I define "gamist" as shorthand for "game mechanics driven", in a sense. Experience points are and always have been gamist. Treasure could be simply part of the narrative and-or part of the simulation up till 4e but 4e has tied it too into the mechanics.
AD&D XP is gamist in this sense - only those players who "step on up", who use steel and wits to rob the monsters, get XP. Merely faffing won't earn you XP.
Wherease 4e XP is not gamist in this sense - you don't have to "step on up" to earn XP, you just have to spend time at the game, and even if you faff around or fail at the skill challenges you'll still get XP.
To me the term gamist doesn't apply here. ExP are gamist all the way in any case, it's just that 1e and 4e use different mechanical ways and means of giving 'em out.
The features of the system that I think are what you are calling "gamist" - ie just another cog in the mechanics - I would tend to call "metagame". Again, I'm following Forge terminology here.

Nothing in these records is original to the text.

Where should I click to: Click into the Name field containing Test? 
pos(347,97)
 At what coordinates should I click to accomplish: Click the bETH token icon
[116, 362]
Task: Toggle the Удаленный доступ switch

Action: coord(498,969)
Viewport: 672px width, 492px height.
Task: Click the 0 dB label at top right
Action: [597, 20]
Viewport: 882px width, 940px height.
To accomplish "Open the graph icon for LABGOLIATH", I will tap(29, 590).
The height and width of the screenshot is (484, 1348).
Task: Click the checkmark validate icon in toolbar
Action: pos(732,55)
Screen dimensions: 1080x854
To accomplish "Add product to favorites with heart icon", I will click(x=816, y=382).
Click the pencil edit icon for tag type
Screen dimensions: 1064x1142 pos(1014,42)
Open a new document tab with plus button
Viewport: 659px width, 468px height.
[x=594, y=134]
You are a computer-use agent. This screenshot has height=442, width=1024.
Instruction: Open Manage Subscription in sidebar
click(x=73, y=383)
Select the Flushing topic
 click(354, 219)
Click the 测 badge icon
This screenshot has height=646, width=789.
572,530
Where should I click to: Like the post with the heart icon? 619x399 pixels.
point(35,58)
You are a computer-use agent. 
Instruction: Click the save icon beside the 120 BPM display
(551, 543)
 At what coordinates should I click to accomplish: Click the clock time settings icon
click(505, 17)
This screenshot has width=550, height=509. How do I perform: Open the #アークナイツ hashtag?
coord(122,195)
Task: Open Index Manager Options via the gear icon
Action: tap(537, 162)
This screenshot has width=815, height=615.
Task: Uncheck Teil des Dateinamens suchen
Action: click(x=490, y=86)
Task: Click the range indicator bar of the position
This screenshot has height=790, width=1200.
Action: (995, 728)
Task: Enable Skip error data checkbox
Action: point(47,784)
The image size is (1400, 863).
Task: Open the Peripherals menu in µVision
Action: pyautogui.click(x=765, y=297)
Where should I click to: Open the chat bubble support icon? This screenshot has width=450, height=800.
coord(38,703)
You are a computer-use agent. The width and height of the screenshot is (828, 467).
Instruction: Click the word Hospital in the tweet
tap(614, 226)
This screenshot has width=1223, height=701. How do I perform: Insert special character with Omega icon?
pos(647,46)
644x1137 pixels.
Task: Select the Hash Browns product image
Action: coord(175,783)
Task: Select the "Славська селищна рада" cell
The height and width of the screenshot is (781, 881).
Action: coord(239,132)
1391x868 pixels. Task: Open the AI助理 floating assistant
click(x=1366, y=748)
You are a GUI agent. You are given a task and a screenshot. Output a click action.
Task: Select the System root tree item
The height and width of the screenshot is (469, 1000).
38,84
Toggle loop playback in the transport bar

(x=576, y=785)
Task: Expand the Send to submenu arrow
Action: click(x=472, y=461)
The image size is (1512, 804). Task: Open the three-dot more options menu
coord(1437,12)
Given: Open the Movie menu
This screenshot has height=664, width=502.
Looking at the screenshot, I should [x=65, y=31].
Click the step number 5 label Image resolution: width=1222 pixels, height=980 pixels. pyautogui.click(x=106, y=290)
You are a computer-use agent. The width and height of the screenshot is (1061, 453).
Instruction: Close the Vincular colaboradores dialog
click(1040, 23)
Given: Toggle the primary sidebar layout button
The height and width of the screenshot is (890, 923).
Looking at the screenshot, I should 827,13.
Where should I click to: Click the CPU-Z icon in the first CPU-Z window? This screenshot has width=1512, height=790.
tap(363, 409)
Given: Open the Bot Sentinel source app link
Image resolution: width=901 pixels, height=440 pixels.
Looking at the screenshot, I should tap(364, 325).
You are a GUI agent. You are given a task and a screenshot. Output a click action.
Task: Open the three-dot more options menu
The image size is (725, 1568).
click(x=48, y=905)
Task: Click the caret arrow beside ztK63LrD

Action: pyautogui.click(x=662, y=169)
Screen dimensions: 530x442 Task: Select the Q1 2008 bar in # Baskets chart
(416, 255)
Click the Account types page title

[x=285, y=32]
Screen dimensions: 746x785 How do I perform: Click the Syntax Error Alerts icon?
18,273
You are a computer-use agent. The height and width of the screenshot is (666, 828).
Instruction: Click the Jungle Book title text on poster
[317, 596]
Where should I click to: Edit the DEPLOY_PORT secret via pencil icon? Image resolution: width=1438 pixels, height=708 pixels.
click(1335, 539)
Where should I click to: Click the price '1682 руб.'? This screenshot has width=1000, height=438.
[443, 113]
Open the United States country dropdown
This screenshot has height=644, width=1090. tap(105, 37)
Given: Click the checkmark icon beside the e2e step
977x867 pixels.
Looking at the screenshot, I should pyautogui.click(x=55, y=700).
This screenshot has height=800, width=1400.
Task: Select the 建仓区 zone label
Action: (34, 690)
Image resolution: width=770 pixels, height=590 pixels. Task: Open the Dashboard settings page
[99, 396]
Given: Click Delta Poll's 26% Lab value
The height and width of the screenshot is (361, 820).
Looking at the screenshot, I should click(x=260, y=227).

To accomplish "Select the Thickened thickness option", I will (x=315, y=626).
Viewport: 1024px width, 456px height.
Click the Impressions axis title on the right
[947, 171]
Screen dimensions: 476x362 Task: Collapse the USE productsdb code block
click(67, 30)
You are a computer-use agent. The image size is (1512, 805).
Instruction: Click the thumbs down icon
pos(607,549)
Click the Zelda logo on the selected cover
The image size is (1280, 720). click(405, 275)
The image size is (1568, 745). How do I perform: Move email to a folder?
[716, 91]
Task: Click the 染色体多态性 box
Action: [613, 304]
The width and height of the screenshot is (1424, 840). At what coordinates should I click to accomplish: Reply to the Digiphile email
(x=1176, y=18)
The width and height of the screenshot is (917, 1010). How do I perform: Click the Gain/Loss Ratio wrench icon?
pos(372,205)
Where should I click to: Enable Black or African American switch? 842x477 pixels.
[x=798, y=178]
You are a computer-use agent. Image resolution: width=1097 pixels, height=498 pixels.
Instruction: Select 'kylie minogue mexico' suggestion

Metagame to me means "outside the game" and is usually applied to knowledge or information players know and characters don't, or shouldn't.
Having sorted out a translation manual for the technical terms, I want to actually disagree with one thing you said. The treasure doesn't come out of the realm of the story. It's not as if loot suddenly appears from nowhere in the PCs backpacks. They find it, or are given it, or steal it, the same as usual. It's just that the opportunities for this to happen are shaped to a significant extent by the metagame pacing concerns.
Exactly, which to me is part of the problem. You can't have a no-treasure game; but more importantly you can't have a highly-variable-treasure game where in one adventure you get stinking rich and the next you get near nothing, the game assumes the treasure will accrue at a nice steady pace. Not, at least, without kitbashing the system upside the head once or twice.
Then again, were I ever to run 3e one of the first things I'd throw out would be the wealth-by-level guidelines.
This feature of 4e is yet another reason why I really do think that - apart from a few broad mechanical devices like AC and hit points - it is a completely different game from AD&D.
Yep, and that leads straight back to the endless discussion about which one really is D+D; because if they're that different they can't be realistically called the same thing.
I'm not directly setting out to persuade you not to play 4e as written, but having seen the sort of game you describe - big parties, NPCs as well as PCs, competition between PCs, quite a bit of PC death, some of that death caused by intraparty treachery at the end of an adventure, etc - I would say: if this is what you are wanting from your RPG, 4e would have to be tweaked a bit to deliver it.
By "tweaked a bit" I'm assuming you mean "crumpled into a little ball then origami-ed into unrecognizability", hm?
Thing is, if I wanted I could do all this with 4e. 'Course, once I got done with the toolbox the system would be about as close to 4e as our current system is to 1e, which is best described as "vaguely recognizable".
That said, 4e isn't boring. And it's not without conflict. It's just that the interest isn't in the adventuring as such. It's in the changes to the PCs, and the gameworld, that result from the adventuring. It's about adventuring as a means to some other story-related end, rather than an end in itself. In that way 4e might owe something to 2nd ed (hesitant as I am to admit this, given my deep deep dislike for 2nd ed). But without the railroading - because it gives the GM and players the tools to build the story together on the fly.
1e and 3e can do this just as well - been there, done that in both.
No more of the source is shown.